The problem with putting it back is I'm afraid it will happen again. These eggs were laid in a "box" type nest instead of a bowl so it's very easy for the babies to scoot out from under the parents. I was going to give them a bowl, but not sure how they will take to that either. I can watch them during the day, but what about after dark, after bedtime? In these temps, it wouldn't take long for the cold to kill a baby.


----------



## Maggie-NC

Renee, the sure option is to bite the bullet and keep him in the house. Have you fed babies before? It was 17 degrees here this morning so he definitely wouldn't last the night without mom keeping him warm.


----------



## Lovebirds

Lady Tarheel said:


> Renee, the sure option is to bite the bullet and keep him in the house. Have you fed babies before? It was 17 degrees here this morning so he definitely wouldn't last the night without mom keeping him warm.


yes I've done that but the Exact formula I have here is over a year old and it doesn't seem to be mixing up very good? I've kept it in the fridge. The only pet store we had here closed about 6 months ago. There's no where to get the formula now. 
I think I'm going to go with the hen who was suppose to have babies hatch today. She'll take care of it I'm sure.


----------



## Lovebirds

Just took the baby out and gave it to the "clear egg hen". She looked at the baby for about a minute, probably trying to figure out where it came from,  , then she got on the nest, fixed her body around it and after about 2 or 3 minutes, since the baby is good and hungry, she started feeding it.
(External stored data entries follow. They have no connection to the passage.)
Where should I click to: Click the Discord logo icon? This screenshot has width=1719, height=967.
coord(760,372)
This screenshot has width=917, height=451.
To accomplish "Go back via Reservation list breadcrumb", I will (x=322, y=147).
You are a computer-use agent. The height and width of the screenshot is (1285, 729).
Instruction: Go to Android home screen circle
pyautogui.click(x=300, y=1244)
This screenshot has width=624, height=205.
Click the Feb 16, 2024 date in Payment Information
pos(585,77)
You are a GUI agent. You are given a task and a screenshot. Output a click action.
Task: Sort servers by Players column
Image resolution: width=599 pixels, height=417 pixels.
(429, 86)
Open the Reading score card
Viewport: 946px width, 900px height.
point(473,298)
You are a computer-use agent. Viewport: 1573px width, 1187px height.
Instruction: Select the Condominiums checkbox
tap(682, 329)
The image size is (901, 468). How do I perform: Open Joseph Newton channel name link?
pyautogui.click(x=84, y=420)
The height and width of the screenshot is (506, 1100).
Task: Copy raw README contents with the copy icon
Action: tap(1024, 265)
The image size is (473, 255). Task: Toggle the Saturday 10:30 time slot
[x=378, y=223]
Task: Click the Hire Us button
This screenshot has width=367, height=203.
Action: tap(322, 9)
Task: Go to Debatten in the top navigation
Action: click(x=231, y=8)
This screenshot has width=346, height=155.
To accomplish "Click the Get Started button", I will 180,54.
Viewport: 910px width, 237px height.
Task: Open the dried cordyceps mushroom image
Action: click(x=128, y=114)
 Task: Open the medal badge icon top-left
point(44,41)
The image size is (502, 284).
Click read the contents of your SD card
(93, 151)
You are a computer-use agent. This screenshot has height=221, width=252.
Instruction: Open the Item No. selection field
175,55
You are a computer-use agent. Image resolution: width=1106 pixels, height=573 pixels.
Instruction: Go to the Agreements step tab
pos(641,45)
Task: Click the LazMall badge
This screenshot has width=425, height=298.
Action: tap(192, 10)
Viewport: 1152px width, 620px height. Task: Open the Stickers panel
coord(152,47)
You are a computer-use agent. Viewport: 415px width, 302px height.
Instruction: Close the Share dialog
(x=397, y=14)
So.........guess we're ok for now. I'll just have to watch her but I think they'll be ok.


----------



## naturegirl

Renee is it true that you can't warm their little bodies up to fast or they could go in to shock and die? 

Cindy


----------



## Lovebirds

naturegirl said:


> Renee is it true that you can't warm their little bodies up to fast or they could go in to shock and die?
> 
> Cindy


Well, I don't know how you could warm them up to fast? What I mean is you put them on a heating pad and it takes about 20 to 30 minutes for them to come round. That's what I did with this little one. He started moving after about 10 minutes but his little body was still cold to the touch. I was breathing hot air on him through his little blanket. I think he liked that.


----------



## Maggie-NC

Renee, woohoo! That is great news. 

Cindy, I have never heard that their bodies can be warmed up too fast but I would love to know for sure. The only example I have to go by is our Frosty who recently passed away at age 8. When she was a newborn her parents abandoned her and she was all but dead. We put her on a kitchen table with the sun shining directly on the table and she revived fairly quickly with no ill effects.


----------



## Skyeking

Renee,

Scooter is a doll!  

If you are afraid of the baby getting nothing but crop milk, why don't you move it under the one hen with 6 day old, and move that youngster to the other mom with 6 day old-she will then have two age/feed appropriate babies. That way you don't have to worry about the bigger homer baby stampeeding the Satinette baby.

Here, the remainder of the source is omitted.